__What to work on__.
Rewrite the lines below as a numbered list, leaving out any blank lines.

__Entries provided__.
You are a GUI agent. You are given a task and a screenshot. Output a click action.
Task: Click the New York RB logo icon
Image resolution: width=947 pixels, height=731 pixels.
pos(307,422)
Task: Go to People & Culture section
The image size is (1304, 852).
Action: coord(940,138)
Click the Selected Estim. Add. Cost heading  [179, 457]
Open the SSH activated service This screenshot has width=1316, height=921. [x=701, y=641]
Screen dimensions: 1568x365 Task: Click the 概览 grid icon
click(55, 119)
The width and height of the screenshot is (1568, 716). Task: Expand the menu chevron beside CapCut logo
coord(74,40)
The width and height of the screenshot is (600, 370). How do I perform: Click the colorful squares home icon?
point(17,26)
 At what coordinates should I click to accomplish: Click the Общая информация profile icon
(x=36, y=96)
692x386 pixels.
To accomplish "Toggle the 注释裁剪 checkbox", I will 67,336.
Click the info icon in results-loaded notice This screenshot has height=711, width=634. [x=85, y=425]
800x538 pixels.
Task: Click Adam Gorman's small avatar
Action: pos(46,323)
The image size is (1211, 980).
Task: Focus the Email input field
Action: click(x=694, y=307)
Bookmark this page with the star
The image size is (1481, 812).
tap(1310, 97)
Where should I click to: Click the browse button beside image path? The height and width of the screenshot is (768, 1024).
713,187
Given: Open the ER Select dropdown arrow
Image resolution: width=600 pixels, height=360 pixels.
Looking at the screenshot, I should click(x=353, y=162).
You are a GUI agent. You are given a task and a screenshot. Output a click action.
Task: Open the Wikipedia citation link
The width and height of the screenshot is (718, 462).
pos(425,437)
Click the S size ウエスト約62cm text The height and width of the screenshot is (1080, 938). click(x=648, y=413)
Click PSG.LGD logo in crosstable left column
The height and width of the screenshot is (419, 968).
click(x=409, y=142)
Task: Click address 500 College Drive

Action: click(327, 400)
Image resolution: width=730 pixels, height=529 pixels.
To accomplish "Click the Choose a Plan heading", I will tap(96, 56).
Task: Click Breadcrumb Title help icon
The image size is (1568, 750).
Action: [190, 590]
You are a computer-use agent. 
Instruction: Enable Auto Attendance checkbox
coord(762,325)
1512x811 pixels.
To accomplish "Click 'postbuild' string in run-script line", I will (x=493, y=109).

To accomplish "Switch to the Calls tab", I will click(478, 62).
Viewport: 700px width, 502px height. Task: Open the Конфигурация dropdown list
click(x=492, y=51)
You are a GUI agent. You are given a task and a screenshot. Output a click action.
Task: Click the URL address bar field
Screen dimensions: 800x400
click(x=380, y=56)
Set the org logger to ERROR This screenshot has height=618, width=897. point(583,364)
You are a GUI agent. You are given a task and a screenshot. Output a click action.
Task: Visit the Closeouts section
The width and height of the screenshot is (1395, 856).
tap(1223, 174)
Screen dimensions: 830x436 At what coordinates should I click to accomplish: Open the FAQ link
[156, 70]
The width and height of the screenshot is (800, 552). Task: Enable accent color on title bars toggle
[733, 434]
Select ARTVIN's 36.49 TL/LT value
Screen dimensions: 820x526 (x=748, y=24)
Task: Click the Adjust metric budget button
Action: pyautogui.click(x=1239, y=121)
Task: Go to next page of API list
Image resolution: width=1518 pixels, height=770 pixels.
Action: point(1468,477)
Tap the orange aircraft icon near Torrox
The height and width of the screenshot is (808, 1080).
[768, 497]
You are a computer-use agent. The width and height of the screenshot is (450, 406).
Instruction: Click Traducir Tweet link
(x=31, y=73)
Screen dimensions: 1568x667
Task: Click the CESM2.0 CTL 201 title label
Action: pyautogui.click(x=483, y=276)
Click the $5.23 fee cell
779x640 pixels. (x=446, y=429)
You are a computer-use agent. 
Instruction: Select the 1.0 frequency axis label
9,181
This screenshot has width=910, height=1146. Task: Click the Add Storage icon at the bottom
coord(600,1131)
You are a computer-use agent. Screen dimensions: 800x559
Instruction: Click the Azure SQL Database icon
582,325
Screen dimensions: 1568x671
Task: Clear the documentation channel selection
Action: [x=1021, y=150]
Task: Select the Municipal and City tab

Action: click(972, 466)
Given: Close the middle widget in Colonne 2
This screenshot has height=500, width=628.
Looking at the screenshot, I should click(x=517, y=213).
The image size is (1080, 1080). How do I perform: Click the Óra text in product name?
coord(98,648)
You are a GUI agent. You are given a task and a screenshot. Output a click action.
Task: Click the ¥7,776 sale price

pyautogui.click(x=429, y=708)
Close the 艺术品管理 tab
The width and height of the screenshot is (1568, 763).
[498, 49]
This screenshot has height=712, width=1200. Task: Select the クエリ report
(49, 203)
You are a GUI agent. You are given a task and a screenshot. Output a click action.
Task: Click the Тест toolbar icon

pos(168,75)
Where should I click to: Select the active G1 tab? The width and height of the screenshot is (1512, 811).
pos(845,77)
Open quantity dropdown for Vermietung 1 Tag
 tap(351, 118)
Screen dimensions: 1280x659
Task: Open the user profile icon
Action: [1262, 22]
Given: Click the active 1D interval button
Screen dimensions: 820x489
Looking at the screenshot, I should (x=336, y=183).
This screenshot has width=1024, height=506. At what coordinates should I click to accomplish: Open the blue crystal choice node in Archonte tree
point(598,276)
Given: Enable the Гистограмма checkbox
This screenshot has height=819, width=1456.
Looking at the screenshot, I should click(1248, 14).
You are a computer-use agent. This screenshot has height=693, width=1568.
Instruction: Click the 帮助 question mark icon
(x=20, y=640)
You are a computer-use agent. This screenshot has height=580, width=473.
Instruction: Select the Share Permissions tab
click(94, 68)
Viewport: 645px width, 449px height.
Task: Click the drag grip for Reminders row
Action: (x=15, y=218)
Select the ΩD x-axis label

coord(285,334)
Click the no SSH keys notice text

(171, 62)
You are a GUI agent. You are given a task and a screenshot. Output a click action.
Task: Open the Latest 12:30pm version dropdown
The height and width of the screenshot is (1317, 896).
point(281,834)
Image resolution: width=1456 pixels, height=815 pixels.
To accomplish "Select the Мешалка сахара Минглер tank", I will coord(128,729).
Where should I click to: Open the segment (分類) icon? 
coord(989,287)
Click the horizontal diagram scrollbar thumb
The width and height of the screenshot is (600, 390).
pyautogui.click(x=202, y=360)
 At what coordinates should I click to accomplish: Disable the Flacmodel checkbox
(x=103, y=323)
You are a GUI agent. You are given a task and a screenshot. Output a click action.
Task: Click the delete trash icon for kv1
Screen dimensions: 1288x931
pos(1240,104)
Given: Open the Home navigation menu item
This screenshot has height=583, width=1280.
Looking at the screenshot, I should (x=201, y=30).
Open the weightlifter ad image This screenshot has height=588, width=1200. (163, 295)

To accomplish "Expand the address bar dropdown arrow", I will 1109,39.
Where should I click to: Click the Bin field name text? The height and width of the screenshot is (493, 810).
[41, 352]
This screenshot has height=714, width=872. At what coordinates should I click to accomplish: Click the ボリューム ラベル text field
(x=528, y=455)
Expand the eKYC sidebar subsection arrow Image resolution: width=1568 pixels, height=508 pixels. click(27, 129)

__Response__.
1. You are a GUI agent. You are given a task and a screenshot. Output a click action.
2. Task: Click the New York RB logo icon
3. Image resolution: width=947 pixels, height=731 pixels.
4. pos(307,422)
5. Task: Go to People & Culture section
6. The image size is (1304, 852).
7. Action: coord(940,138)
8. Click the Selected Estim. Add. Cost heading  [179, 457]
9. Open the SSH activated service This screenshot has width=1316, height=921. [x=701, y=641]
10. Screen dimensions: 1568x365 Task: Click the 概览 grid icon
11. click(55, 119)
12. The width and height of the screenshot is (1568, 716). Task: Expand the menu chevron beside CapCut logo
13. coord(74,40)
14. The width and height of the screenshot is (600, 370). How do I perform: Click the colorful squares home icon?
15. point(17,26)
16.  At what coordinates should I click to accomplish: Click the Общая информация profile icon
17. (x=36, y=96)
18. 692x386 pixels.
19. To accomplish "Toggle the 注释裁剪 checkbox", I will 67,336.
20. Click the info icon in results-loaded notice This screenshot has height=711, width=634. [x=85, y=425]
21. 800x538 pixels.
22. Task: Click Adam Gorman's small avatar
23. Action: pos(46,323)
24. The image size is (1211, 980).
25. Task: Focus the Email input field
26. Action: click(x=694, y=307)
27. Bookmark this page with the star
28. The image size is (1481, 812).
29. tap(1310, 97)
30. Where should I click to: Click the browse button beside image path? The height and width of the screenshot is (768, 1024).
31. 713,187
32. Given: Open the ER Select dropdown arrow
33. Image resolution: width=600 pixels, height=360 pixels.
34. Looking at the screenshot, I should click(x=353, y=162).
35. You are a GUI agent. You are given a task and a screenshot. Output a click action.
36. Task: Open the Wikipedia citation link
37. The width and height of the screenshot is (718, 462).
38. pos(425,437)
39. Click the S size ウエスト約62cm text The height and width of the screenshot is (1080, 938). click(x=648, y=413)
40. Click PSG.LGD logo in crosstable left column
41. The height and width of the screenshot is (419, 968).
42. click(x=409, y=142)
43. Task: Click address 500 College Drive
44. Action: click(327, 400)
45. Image resolution: width=730 pixels, height=529 pixels.
46. To accomplish "Click the Choose a Plan heading", I will tap(96, 56).
47. Task: Click Breadcrumb Title help icon
48. The image size is (1568, 750).
49. Action: [190, 590]
50. You are a computer-use agent. 
51. Instruction: Enable Auto Attendance checkbox
52. coord(762,325)
53. 1512x811 pixels.
54. To accomplish "Click 'postbuild' string in run-script line", I will (x=493, y=109).
55. To accomplish "Switch to the Calls tab", I will click(478, 62).
56. Viewport: 700px width, 502px height. Task: Open the Конфигурация dropdown list
57. click(x=492, y=51)
58. You are a GUI agent. You are given a task and a screenshot. Output a click action.
59. Task: Click the URL address bar field
60. Screen dimensions: 800x400
61. click(x=380, y=56)
62. Set the org logger to ERROR This screenshot has height=618, width=897. point(583,364)
63. You are a GUI agent. You are given a task and a screenshot. Output a click action.
64. Task: Visit the Closeouts section
65. The width and height of the screenshot is (1395, 856).
66. tap(1223, 174)
67. Screen dimensions: 830x436 At what coordinates should I click to accomplish: Open the FAQ link
68. [156, 70]
69. The width and height of the screenshot is (800, 552). Task: Enable accent color on title bars toggle
70. [733, 434]
71. Select ARTVIN's 36.49 TL/LT value
72. Screen dimensions: 820x526 (x=748, y=24)
73. Task: Click the Adjust metric budget button
74. Action: pyautogui.click(x=1239, y=121)
75. Task: Go to next page of API list
76. Image resolution: width=1518 pixels, height=770 pixels.
77. Action: point(1468,477)
78. Tap the orange aircraft icon near Torrox
79. The height and width of the screenshot is (808, 1080).
80. [768, 497]
81. You are a computer-use agent. The width and height of the screenshot is (450, 406).
82. Instruction: Click Traducir Tweet link
83. (x=31, y=73)
84. Screen dimensions: 1568x667
85. Task: Click the CESM2.0 CTL 201 title label
86. Action: pyautogui.click(x=483, y=276)
87. Click the $5.23 fee cell
88. 779x640 pixels. (x=446, y=429)
89. You are a computer-use agent. 
90. Instruction: Select the 1.0 frequency axis label
91. 9,181
92. This screenshot has width=910, height=1146. Task: Click the Add Storage icon at the bottom
93. coord(600,1131)
94. You are a computer-use agent. Screen dimensions: 800x559
95. Instruction: Click the Azure SQL Database icon
96. 582,325
97. Screen dimensions: 1568x671
98. Task: Clear the documentation channel selection
99. Action: [x=1021, y=150]
100. Task: Select the Municipal and City tab
101. Action: click(972, 466)
102. Given: Close the middle widget in Colonne 2
103. This screenshot has height=500, width=628.
104. Looking at the screenshot, I should click(x=517, y=213).
105. The image size is (1080, 1080). How do I perform: Click the Óra text in product name?
106. coord(98,648)
107. You are a GUI agent. You are given a task and a screenshot. Output a click action.
108. Task: Click the ¥7,776 sale price
109. pyautogui.click(x=429, y=708)
110. Close the 艺术品管理 tab
111. The width and height of the screenshot is (1568, 763).
112. [498, 49]
113. This screenshot has height=712, width=1200. Task: Select the クエリ report
114. (49, 203)
115. You are a GUI agent. You are given a task and a screenshot. Output a click action.
116. Task: Click the Тест toolbar icon
117. pos(168,75)
118. Where should I click to: Select the active G1 tab? The width and height of the screenshot is (1512, 811).
119. pos(845,77)
120. Open quantity dropdown for Vermietung 1 Tag
121.  tap(351, 118)
122. Screen dimensions: 1280x659
123. Task: Open the user profile icon
124. Action: [1262, 22]
125. Given: Click the active 1D interval button
126. Screen dimensions: 820x489
127. Looking at the screenshot, I should (x=336, y=183).
128. This screenshot has width=1024, height=506. At what coordinates should I click to accomplish: Open the blue crystal choice node in Archonte tree
129. point(598,276)
130. Given: Enable the Гистограмма checkbox
131. This screenshot has height=819, width=1456.
132. Looking at the screenshot, I should click(1248, 14).
133. You are a computer-use agent. This screenshot has height=693, width=1568.
134. Instruction: Click the 帮助 question mark icon
135. (x=20, y=640)
136. You are a computer-use agent. This screenshot has height=580, width=473.
137. Instruction: Select the Share Permissions tab
138. click(94, 68)
139. Viewport: 645px width, 449px height.
140. Task: Click the drag grip for Reminders row
141. Action: (x=15, y=218)
142. Select the ΩD x-axis label
143. coord(285,334)
144. Click the no SSH keys notice text
145. (171, 62)
146. You are a GUI agent. You are given a task and a screenshot. Output a click action.
147. Task: Open the Latest 12:30pm version dropdown
148. The height and width of the screenshot is (1317, 896).
149. point(281,834)
150. Image resolution: width=1456 pixels, height=815 pixels.
151. To accomplish "Select the Мешалка сахара Минглер tank", I will coord(128,729).
152. Where should I click to: Open the segment (分類) icon? 
153. coord(989,287)
154. Click the horizontal diagram scrollbar thumb
155. The width and height of the screenshot is (600, 390).
156. pyautogui.click(x=202, y=360)
157.  At what coordinates should I click to accomplish: Disable the Flacmodel checkbox
158. (x=103, y=323)
159. You are a GUI agent. You are given a task and a screenshot. Output a click action.
160. Task: Click the delete trash icon for kv1
161. Screen dimensions: 1288x931
162. pos(1240,104)
163. Given: Open the Home navigation menu item
164. This screenshot has height=583, width=1280.
165. Looking at the screenshot, I should (x=201, y=30).
166. Open the weightlifter ad image This screenshot has height=588, width=1200. (163, 295)
167. To accomplish "Expand the address bar dropdown arrow", I will 1109,39.
168. Where should I click to: Click the Bin field name text? The height and width of the screenshot is (493, 810).
169. [41, 352]
170. This screenshot has height=714, width=872. At what coordinates should I click to accomplish: Click the ボリューム ラベル text field
171. (x=528, y=455)
172. Expand the eKYC sidebar subsection arrow Image resolution: width=1568 pixels, height=508 pixels. click(27, 129)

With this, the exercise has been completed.